Given problem A: In the schema design notes, what data type is proposed for the relationship type column, given that Kuzu has no Enum type?
Given problem B: Please reproduce the stretch of the schema design notes from "To represent relationships" through "migration to UINT16.".
Given problem C: Which relationship types appear under the Module Relationships heading of the schema design notes? Name all of them.

Given passage:
--- begin ---
[design] defining schema for relationships between definition nodes
(WIP)
Background
As they are currently defined, we have three unique node types, DirectoryNode, FileNode, and DefinitionNode. All three are similar, and we can potentially merge them in a single Node type, and just have sparse columns, as Kuzu is a columnar database, and automatically compresses sparse column segments. But for now, let us assume that we have all three.
To represent relationships between nodes, I propose we have a single relationships table with the following schema, at most, for every node type:
relationships
| Property | Type | Description |
|---|---|---|
source_id |
UINT32 | Outgoing or "sender" node id |
target_id |
UINT32 | Incoming or "receiver" node id |
type |
UINT8 | Relationship type |
Kuzu doesn't have an Enum type, so we'll be stuck something like UINT8 (255 possible relationship types), and converting the integer to a string. Or mapping a string to an integer in the case of using this for agentic RAG. Luckily, if we run out of UINT8 slots, we could always do a schema migration to UINT16.
To note, we could store the below relationships (originally defined in @michaelangeloio's E2E MR) entirely outside of Kuzu, or have a relationship_metadata table if we want to join on relationship strings like MODULE_TO_METHOD too, which helps us avoid using up too much memory when constructing/storing the DB, and still gives us the DX niceties of building queries without needing to write join predicates like ON type=5.
Definition Relationships We Currently Capture
All relationships below are FROM DefinitionNode TO DefinitionNode
Module Relationships
| Relationship Type | Description |
|---|---|
MODULE_TO_CLASS |
Module contains class definition |
MODULE_TO_MODULE |
Module contains/imports another module |
MODULE_TO_METHOD |
Module contains method definition |
MODULE_TO_SINGLETON_METHOD |
Module contains singleton method |
MODULE_TO_CONSTANT |
Module contains constant definition |
MODULE_TO_LAMBDA |
Module contains lambda definition |
MODULE_TO_PROC |
Module contains proc definition |
Class Relationships
| Relationship Type | Description |
|---|---|
CLASS_TO_METHOD |
Class contains method definition |
CLASS_TO_ATTRIBUTE |
Class contains attribute definition |
CLASS_TO_CONSTANT |
Class contains constant definition |
CLASS_INHERITS_FROM |
Class inheritance relationship |
CLASS_TO_SINGLETON_METHOD |
Class contains singleton method |
CLASS_TO_CLASS |
Class contains nested class |
CLASS_TO_LAMBDA |
Class contains lambda definition |
CLASS_TO_PROC |
Class contains proc definition |
Method Relationships
| Relationship Type | Description |
|---|---|
METHOD_CALLS |
Method calls another method |
METHOD_TO_BLOCK |
Method contains block definition |
SINGLETON_METHOD_TO_BLOCK |
Singleton method contains block |
--- end ---
Source material:
--- begin ---
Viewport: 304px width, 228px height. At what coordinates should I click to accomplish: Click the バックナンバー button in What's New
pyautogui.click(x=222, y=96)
--- end ---
Task output A: UINT8, which allows 255 possible relationship types.

Task output B:
To represent relationships between nodes, I propose we have a single relationships table with the following schema, at most, for every node type:
relationships
| Property | Type | Description |
|---|---|---|
source_id |
UINT32 | Outgoing or "sender" node id |
target_id |
UINT32 | Incoming or "receiver" node id |
type |
UINT8 | Relationship type |
Kuzu doesn't have an Enum type, so we'll be stuck something like UINT8 (255 possible relationship types), and converting the integer to a string. Or mapping a string to an integer in the case of using this for agentic RAG. Luckily, if we run out of UINT8 slots, we could always do a schema migration to UINT16.

Task output C: MODULE_TO_CLASS, MODULE_TO_MODULE, MODULE_TO_METHOD, MODULE_TO_SINGLETON_METHOD, MODULE_TO_CONSTANT, MODULE_TO_LAMBDA, MODULE_TO_PROC